- **Exercise task**
Which lines in the listing below contain the string "description"? Show each of them in full.

Start of Source records

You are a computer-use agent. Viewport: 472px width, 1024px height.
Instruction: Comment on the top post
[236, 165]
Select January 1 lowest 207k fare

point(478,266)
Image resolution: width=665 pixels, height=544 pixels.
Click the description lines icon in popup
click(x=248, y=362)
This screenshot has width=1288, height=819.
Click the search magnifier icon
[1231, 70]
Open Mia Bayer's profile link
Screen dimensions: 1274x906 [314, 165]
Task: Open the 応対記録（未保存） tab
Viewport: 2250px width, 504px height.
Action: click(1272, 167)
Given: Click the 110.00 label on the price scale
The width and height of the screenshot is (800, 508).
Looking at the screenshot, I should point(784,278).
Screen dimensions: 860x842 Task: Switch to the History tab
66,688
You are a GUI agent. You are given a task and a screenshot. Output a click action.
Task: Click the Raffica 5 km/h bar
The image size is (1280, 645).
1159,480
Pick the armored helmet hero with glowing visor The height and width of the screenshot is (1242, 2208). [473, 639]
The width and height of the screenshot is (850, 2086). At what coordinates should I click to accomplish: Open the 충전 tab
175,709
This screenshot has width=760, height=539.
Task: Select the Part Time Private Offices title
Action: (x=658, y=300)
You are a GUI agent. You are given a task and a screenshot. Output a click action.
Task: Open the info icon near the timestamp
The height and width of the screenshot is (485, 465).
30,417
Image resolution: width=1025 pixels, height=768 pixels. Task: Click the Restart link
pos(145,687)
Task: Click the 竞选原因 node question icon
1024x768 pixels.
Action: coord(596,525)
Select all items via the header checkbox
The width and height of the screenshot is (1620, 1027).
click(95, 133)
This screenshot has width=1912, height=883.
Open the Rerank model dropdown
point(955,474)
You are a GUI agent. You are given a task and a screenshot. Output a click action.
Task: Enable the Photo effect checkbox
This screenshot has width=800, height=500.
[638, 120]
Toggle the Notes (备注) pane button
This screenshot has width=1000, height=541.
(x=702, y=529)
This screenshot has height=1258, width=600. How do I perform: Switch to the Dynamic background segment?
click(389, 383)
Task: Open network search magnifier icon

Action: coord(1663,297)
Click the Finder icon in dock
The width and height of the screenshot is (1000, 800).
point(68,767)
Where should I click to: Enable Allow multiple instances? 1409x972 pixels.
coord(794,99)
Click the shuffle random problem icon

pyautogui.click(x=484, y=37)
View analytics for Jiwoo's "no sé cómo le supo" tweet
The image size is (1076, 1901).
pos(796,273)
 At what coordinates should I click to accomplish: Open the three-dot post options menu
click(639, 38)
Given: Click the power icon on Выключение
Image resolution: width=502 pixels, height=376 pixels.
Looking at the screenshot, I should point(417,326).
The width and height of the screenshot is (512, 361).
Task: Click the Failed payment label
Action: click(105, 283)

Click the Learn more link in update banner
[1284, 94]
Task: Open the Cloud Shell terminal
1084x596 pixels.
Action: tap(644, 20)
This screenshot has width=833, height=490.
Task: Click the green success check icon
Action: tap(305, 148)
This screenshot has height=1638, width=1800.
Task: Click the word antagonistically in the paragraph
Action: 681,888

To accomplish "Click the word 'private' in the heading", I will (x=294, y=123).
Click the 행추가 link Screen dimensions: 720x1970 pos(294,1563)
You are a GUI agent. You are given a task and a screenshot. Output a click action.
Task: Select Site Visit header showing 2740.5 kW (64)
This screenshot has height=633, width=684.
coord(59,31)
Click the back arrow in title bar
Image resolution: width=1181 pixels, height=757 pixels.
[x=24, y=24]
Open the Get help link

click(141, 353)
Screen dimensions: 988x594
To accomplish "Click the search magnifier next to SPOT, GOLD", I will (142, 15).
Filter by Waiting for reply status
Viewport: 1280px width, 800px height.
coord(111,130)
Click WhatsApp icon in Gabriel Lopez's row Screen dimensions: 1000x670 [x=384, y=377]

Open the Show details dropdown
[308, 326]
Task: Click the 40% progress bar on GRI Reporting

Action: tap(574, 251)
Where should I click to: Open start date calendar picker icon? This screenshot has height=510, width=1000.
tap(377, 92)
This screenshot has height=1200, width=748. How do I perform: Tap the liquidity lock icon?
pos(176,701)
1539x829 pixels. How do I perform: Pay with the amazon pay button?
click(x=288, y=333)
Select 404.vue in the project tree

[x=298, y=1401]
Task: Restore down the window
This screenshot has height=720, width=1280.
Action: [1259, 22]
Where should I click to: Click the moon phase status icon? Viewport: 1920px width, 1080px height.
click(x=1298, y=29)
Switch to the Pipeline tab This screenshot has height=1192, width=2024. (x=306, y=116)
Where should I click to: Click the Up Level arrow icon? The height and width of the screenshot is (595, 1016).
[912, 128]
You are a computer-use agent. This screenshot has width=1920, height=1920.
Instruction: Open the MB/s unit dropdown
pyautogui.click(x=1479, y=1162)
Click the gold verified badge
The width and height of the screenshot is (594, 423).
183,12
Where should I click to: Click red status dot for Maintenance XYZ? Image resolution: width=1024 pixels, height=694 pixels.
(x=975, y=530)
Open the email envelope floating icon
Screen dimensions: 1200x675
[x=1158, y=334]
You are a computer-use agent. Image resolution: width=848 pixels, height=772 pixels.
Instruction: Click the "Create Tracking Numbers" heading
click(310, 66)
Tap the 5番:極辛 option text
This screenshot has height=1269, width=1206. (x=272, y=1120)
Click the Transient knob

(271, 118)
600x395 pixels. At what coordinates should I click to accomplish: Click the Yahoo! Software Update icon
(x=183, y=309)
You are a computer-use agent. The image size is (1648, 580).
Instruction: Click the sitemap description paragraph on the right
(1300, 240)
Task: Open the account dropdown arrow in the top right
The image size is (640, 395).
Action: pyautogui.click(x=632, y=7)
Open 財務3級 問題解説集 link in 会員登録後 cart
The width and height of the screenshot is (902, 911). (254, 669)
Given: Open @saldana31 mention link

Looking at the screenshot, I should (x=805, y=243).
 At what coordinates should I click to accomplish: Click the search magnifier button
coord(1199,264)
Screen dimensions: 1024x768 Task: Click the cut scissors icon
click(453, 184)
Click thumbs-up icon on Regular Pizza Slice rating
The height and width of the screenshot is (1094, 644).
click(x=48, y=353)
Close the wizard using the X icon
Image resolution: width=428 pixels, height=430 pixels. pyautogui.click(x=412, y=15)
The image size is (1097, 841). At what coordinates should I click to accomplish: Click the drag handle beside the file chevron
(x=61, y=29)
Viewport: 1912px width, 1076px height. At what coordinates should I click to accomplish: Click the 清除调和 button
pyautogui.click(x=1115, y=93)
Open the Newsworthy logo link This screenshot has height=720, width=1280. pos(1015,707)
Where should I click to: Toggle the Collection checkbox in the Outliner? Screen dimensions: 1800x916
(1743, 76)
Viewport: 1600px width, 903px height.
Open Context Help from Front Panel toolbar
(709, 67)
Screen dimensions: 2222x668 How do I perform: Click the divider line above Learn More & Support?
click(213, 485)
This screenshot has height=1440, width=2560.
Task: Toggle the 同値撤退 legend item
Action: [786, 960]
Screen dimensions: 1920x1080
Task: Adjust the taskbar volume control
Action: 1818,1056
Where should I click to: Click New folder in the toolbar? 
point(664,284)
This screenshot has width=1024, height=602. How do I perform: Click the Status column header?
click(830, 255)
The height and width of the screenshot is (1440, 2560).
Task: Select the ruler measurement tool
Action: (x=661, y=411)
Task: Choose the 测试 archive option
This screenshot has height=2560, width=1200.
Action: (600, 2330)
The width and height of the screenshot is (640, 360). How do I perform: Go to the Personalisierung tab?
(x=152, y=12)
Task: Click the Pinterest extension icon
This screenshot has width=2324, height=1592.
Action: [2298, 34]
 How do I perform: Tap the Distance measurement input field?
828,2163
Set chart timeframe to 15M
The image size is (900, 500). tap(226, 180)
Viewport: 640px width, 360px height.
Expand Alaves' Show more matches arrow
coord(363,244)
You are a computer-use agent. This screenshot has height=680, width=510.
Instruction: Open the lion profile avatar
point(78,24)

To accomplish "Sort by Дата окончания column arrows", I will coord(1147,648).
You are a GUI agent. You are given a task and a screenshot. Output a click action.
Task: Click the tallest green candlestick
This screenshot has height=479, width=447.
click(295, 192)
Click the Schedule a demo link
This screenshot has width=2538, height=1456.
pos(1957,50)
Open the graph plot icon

End of Source records

- **The solution**
Click the description lines icon in popup
Instruction: Click the sitemap description paragraph on the right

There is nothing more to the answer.